Ostrom investigated the “tragedy of the commons” (Hardin, 1968) empirically and found that agents in communication could rapidly arrive at ways to regulate the use of resources in order to preserve them and/or distribute them fairly, or at least distribute them in ways that are acceptable socially. The work of Ostrom gives much welcome credence to the “communicative turn” in spatial planning and to Habermassian thought. Habermassian communicative rationality is concerned with clarifying the norms and procedures by which agreement can be reached, and is therefore a view of reason as a form of PUBLIC JUSTIFICATION (Bohman & Rehg, 2007). This public justification is irrevocably intertwined with the notions of justice and truth. Following Rawls, truth concerns validation, and justice determines acceptability: what is acceptable or not acceptable as outcomes of reached agreements.
In this sense, the communicative turn in planning recognises that communication plays a central role in achieving agreements about how spatial burdens and benefits should be distributed. It goes further to posit the inclusion of “alternative rationalities” that is, the need to include oppressed groups in the dialogue and communication so as to maximise the chances of just agreements being reached. In fact, the exclusion of certain groups from communication and decision-making leads to unfair/unjust outcomes for those groups. This idea is at the root of procedural spatial justice and includes issues of democracy, participation, accountability, transparency and so on.
The work of Ostrom is crucial because she investigates the institutions that are set up to decide upon the distribution of burdens and benefits and makes a distinction between formal and informal institutions [1] that have a role in how resources are governed (we use the word “governed” in the sense of “governance”, that is, how decisions are taken and who are the stakeholders involved, including the power struggles and imbalances between those stakeholders).
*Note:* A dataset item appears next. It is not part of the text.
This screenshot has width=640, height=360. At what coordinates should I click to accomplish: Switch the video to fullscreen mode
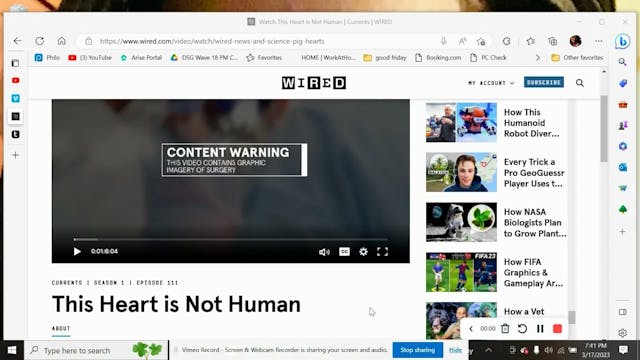[382, 251]
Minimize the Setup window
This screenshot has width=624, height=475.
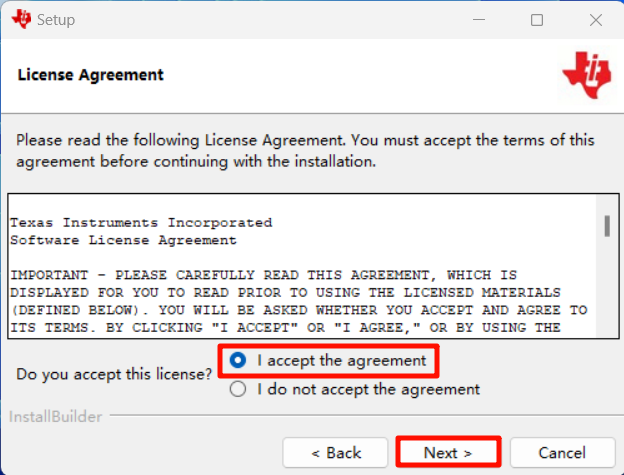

Following Ostrom’s ideas, formal institutions are the institutions set up formally to manage resources, and which have generally written constitutions and are governed by written or systematised customary law. Informal institutions, on the other hand, are those related to culture, values, practices, inherited worldviews, etc that influence the way in which formal institutions work. This has consequences for the way we look at the governance of urban space, because we are drawn to look not only at the way this governance is set “on paper” but also at the way things are done in informal or unwritten arrangements.
It is perhaps naïve to expect that “just procedures” will produce “just outcomes”, especially just spatial outcomes. The ‘space of simultaneity’ of Doreen Massey (Massey, 2011), for example, is essentially a space of power relationships, in which some actors may be oppressed by powerful interests. A Marxist understanding of these power relationships will attach this oppression to the role of the liberal state in guaranteeing the privileges of the ruling classes, especially through the protection of their ownership of the means of production, including urban space. But again, we must reaffirm the potential of public systems of spatial planning to pursue just outcomes in the distribution of spatial benefits and burdens in liberal democratic societies where there is public accountability and therefore, a chance for public justification.